I also tried a different inductive approach where I noted $$a_{k+2}=\frac{5 a_n +3}{3 a_n +2}$$ You can check that this is true by seeing you get the correct $a_3=1.6$ using the given $a_1=1$.
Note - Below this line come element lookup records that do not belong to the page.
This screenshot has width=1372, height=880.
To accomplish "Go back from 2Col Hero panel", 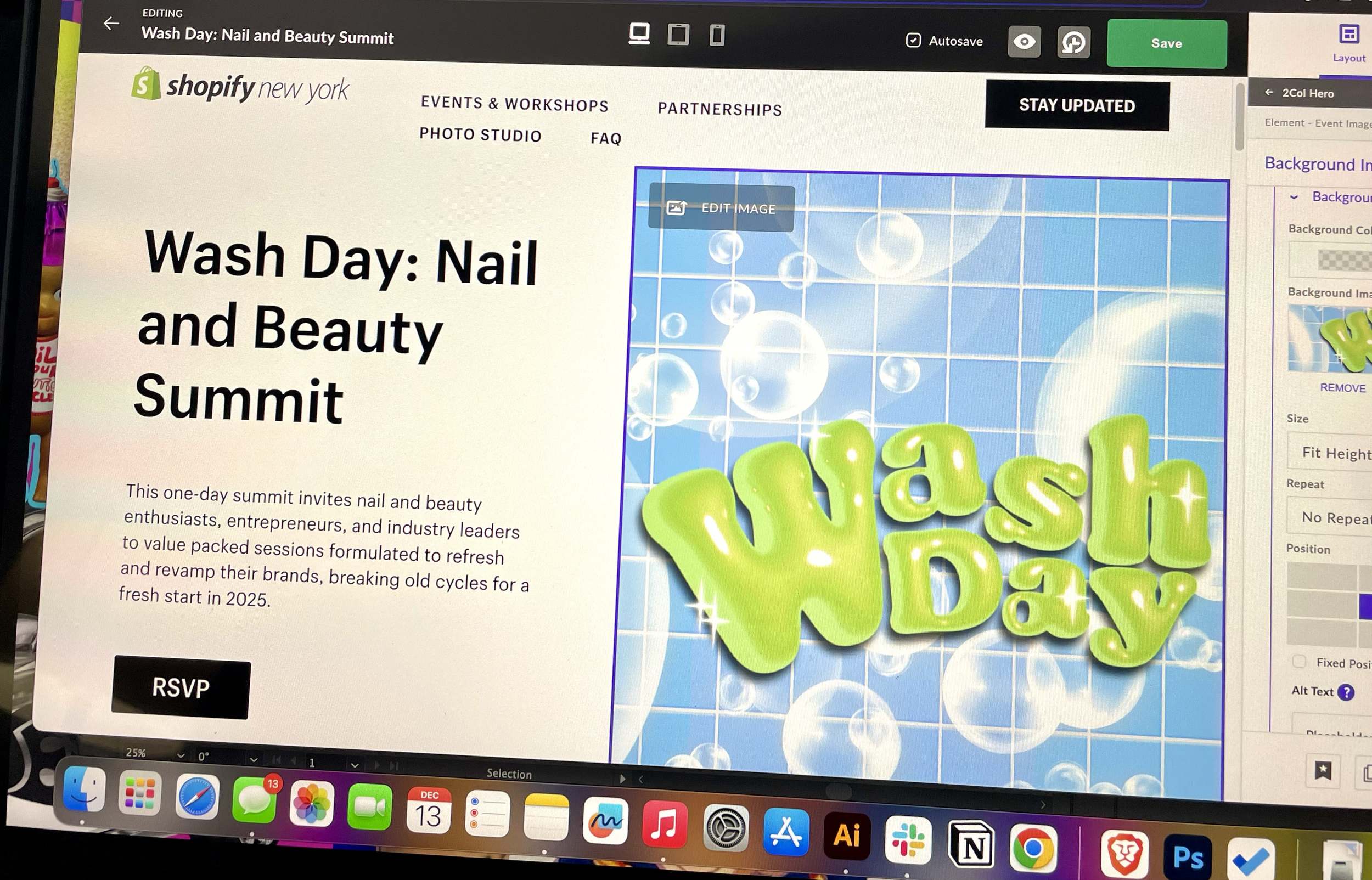I will tap(1269, 92).
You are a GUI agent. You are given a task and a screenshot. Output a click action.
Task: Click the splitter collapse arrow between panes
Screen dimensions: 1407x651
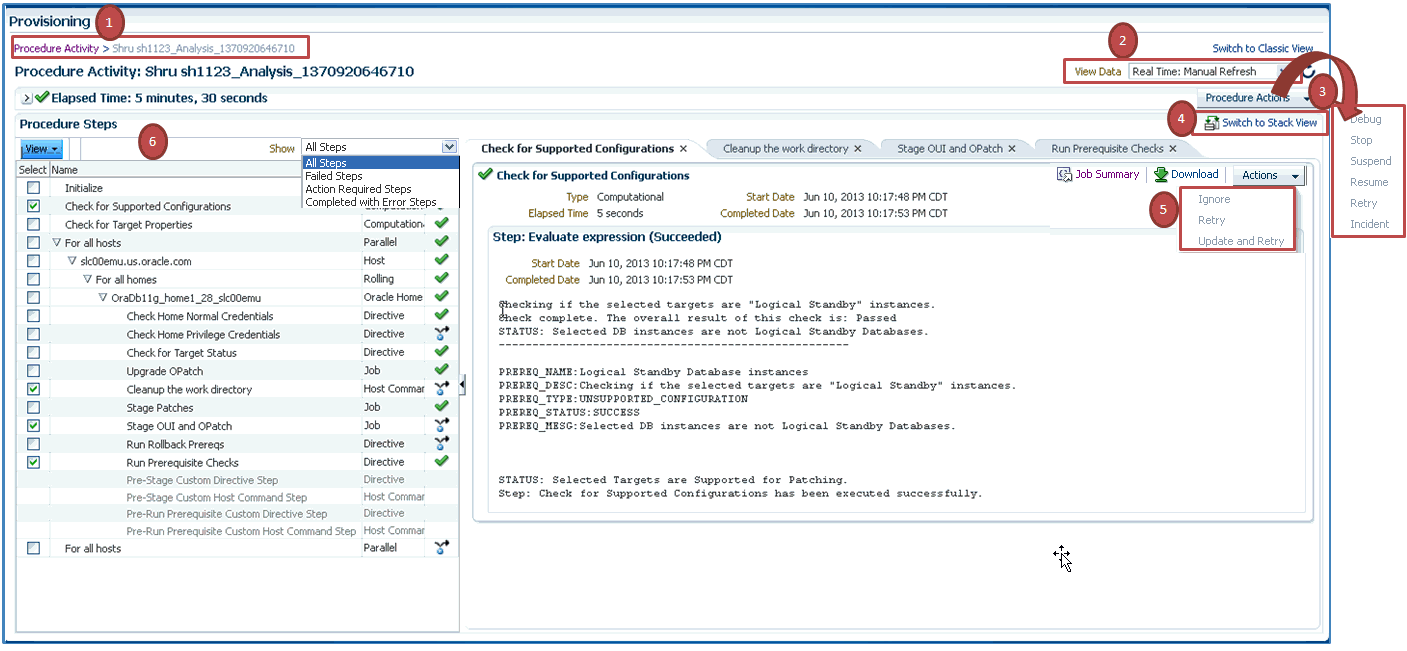tap(462, 385)
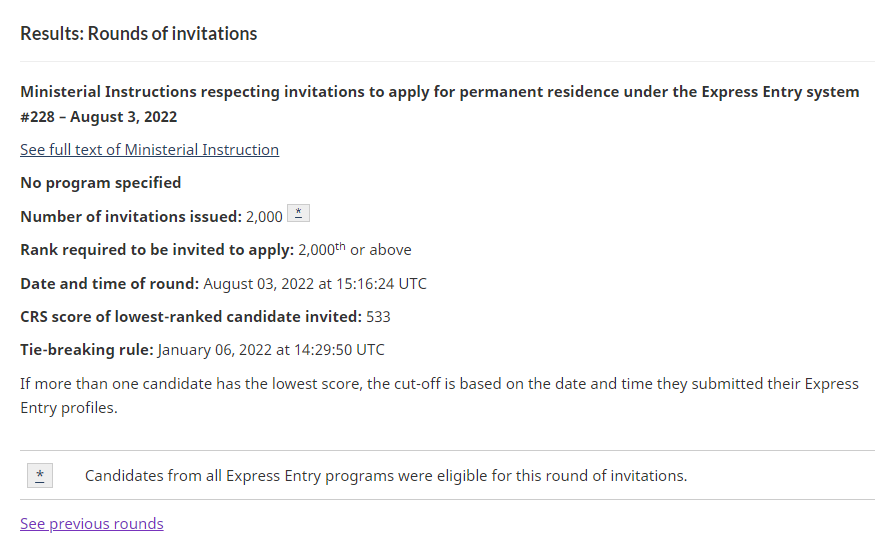Click the 533 CRS score value
Screen dimensions: 894x555
[378, 317]
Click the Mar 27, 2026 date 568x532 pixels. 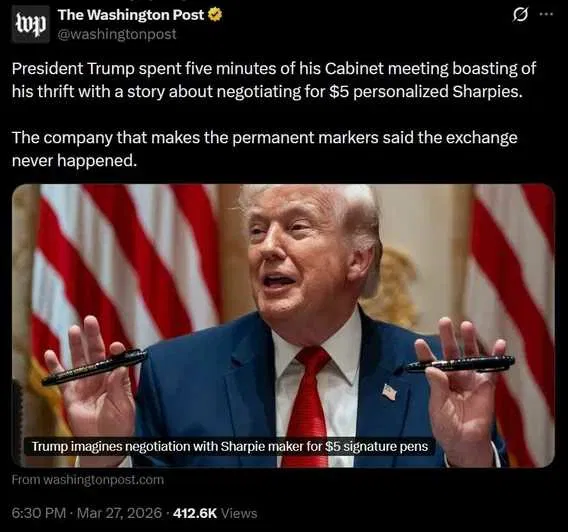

Assuming $a_k \leq a_{k+1}$ I had that
$$ a_k \leq 1 + \frac{a_n}{a_n +1}$$ $$ \frac{a_n}{a_n +1} +1 \leq \frac{{a_n}^2 + 4a_n +2}{{a_n}^2+2a_n+1}$$
From the assumption $a_k \leq 1 + \frac{a_n}{a_n +1}$, we have that ${a_n}^2 \leq a_n +1$, so $$ \frac{a_n}{a_n +1} +1 \leq \frac{{a_n}^2 + 4a_n +2}{{a_n}^2+2a_n+1} \leq \frac{(a_n+1) +4a_n +2}{{a_n}^2+2a_n+1} =\frac{5a_n+3}{{a_n}^2+2a_n+1}$$
If only I could change the denominator the same way while keeping the direction of the inequality, I could substitute $a_n+1$ for ${a_n}^2$ and I would get the desired $\frac{5 a_n +3}{3 a_n +2}$, proving that $$a_{k+1} \leq a_{k+2}$$ since $$a_{k+2}=\frac{5 a_n +3}{3 a_n +2}$$.
How do I prove the sequence is monotonic increasing? Both of these routes did not get me to the answer.
Hint: $\,a_{n+1} = 2 - \cfrac{1}{a_n +1}\,$, so $\,a_{n+1}-a_n=\cfrac{1}{a_{n-1} +1}-\cfrac{1}{a_n +1}=\cfrac{a_n-a_{n-1}}{(a_n +1)(a_{n-1} +1)}\,$.